[TO DO] With no line omitted, restate the records below exactly as they appear.

[MATERIAL FOR THE TASK]
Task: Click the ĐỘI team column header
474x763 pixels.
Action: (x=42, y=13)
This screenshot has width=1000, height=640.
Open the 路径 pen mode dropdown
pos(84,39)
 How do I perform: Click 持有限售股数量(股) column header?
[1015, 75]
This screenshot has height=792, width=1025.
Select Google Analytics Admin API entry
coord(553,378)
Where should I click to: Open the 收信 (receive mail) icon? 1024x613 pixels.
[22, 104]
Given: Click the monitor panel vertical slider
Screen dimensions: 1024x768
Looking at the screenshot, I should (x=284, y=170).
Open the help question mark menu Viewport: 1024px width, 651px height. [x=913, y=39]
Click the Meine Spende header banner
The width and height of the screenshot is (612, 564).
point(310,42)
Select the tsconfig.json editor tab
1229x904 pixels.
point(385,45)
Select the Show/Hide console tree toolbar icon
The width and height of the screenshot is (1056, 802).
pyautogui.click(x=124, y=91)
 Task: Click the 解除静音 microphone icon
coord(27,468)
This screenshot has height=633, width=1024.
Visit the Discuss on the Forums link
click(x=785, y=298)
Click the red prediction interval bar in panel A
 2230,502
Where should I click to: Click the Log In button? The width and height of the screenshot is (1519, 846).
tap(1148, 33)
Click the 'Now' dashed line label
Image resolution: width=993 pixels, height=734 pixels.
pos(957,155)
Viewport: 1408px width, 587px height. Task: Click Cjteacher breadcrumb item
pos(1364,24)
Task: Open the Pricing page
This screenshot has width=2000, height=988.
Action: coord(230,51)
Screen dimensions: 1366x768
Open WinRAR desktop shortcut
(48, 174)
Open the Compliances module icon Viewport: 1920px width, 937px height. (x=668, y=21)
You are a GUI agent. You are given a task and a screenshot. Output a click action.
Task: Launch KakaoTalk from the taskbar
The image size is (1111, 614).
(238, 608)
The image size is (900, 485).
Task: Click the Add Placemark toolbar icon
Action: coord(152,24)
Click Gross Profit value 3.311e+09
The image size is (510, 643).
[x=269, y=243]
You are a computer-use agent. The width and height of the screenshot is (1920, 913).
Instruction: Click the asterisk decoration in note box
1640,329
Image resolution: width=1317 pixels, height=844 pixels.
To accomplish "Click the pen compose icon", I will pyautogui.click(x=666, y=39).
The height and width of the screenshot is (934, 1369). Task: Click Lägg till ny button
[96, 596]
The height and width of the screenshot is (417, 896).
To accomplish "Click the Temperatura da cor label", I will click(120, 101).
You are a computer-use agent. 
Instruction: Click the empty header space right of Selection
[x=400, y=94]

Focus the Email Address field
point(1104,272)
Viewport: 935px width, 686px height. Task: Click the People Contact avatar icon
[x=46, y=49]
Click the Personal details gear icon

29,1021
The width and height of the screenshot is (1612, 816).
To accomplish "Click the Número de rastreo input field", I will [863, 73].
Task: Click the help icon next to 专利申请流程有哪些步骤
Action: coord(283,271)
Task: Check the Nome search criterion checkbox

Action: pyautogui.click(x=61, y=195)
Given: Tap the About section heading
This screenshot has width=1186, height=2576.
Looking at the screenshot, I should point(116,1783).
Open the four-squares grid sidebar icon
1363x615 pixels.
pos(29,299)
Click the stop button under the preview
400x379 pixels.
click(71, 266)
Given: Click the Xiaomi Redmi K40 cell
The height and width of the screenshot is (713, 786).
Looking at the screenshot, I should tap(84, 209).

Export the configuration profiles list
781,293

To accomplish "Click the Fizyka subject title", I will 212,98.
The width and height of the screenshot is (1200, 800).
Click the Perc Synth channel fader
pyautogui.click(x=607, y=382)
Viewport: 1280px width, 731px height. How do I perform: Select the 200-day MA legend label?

[SOLUTION FOR THIS PROBLEM]
Task: Click the ĐỘI team column header
474x763 pixels.
Action: (x=42, y=13)
This screenshot has width=1000, height=640.
Open the 路径 pen mode dropdown
pos(84,39)
 How do I perform: Click 持有限售股数量(股) column header?
[1015, 75]
This screenshot has height=792, width=1025.
Select Google Analytics Admin API entry
coord(553,378)
Where should I click to: Open the 收信 (receive mail) icon? 1024x613 pixels.
[22, 104]
Given: Click the monitor panel vertical slider
Screen dimensions: 1024x768
Looking at the screenshot, I should (x=284, y=170).
Open the help question mark menu Viewport: 1024px width, 651px height. [x=913, y=39]
Click the Meine Spende header banner
The width and height of the screenshot is (612, 564).
point(310,42)
Select the tsconfig.json editor tab
1229x904 pixels.
point(385,45)
Select the Show/Hide console tree toolbar icon
The width and height of the screenshot is (1056, 802).
pyautogui.click(x=124, y=91)
 Task: Click the 解除静音 microphone icon
coord(27,468)
This screenshot has height=633, width=1024.
Visit the Discuss on the Forums link
click(x=785, y=298)
Click the red prediction interval bar in panel A
 2230,502
Where should I click to: Click the Log In button? The width and height of the screenshot is (1519, 846).
tap(1148, 33)
Click the 'Now' dashed line label
Image resolution: width=993 pixels, height=734 pixels.
pos(957,155)
Viewport: 1408px width, 587px height. Task: Click Cjteacher breadcrumb item
pos(1364,24)
Task: Open the Pricing page
This screenshot has width=2000, height=988.
Action: coord(230,51)
Screen dimensions: 1366x768
Open WinRAR desktop shortcut
(48, 174)
Open the Compliances module icon Viewport: 1920px width, 937px height. (x=668, y=21)
You are a GUI agent. You are given a task and a screenshot. Output a click action.
Task: Launch KakaoTalk from the taskbar
The image size is (1111, 614).
(238, 608)
The image size is (900, 485).
Task: Click the Add Placemark toolbar icon
Action: coord(152,24)
Click Gross Profit value 3.311e+09
The image size is (510, 643).
[x=269, y=243]
You are a computer-use agent. The width and height of the screenshot is (1920, 913).
Instruction: Click the asterisk decoration in note box
1640,329
Image resolution: width=1317 pixels, height=844 pixels.
To accomplish "Click the pen compose icon", I will pyautogui.click(x=666, y=39).
The height and width of the screenshot is (934, 1369). Task: Click Lägg till ny button
[96, 596]
The height and width of the screenshot is (417, 896).
To accomplish "Click the Temperatura da cor label", I will click(120, 101).
You are a computer-use agent. 
Instruction: Click the empty header space right of Selection
[x=400, y=94]

Focus the Email Address field
point(1104,272)
Viewport: 935px width, 686px height. Task: Click the People Contact avatar icon
[x=46, y=49]
Click the Personal details gear icon

29,1021
The width and height of the screenshot is (1612, 816).
To accomplish "Click the Número de rastreo input field", I will [863, 73].
Task: Click the help icon next to 专利申请流程有哪些步骤
Action: coord(283,271)
Task: Check the Nome search criterion checkbox

Action: pyautogui.click(x=61, y=195)
Given: Tap the About section heading
This screenshot has width=1186, height=2576.
Looking at the screenshot, I should point(116,1783).
Open the four-squares grid sidebar icon
1363x615 pixels.
pos(29,299)
Click the stop button under the preview
400x379 pixels.
click(71, 266)
Given: Click the Xiaomi Redmi K40 cell
The height and width of the screenshot is (713, 786).
Looking at the screenshot, I should tap(84, 209).

Export the configuration profiles list
781,293

To accomplish "Click the Fizyka subject title", I will 212,98.
The width and height of the screenshot is (1200, 800).
Click the Perc Synth channel fader
pyautogui.click(x=607, y=382)
Viewport: 1280px width, 731px height. How do I perform: Select the 200-day MA legend label?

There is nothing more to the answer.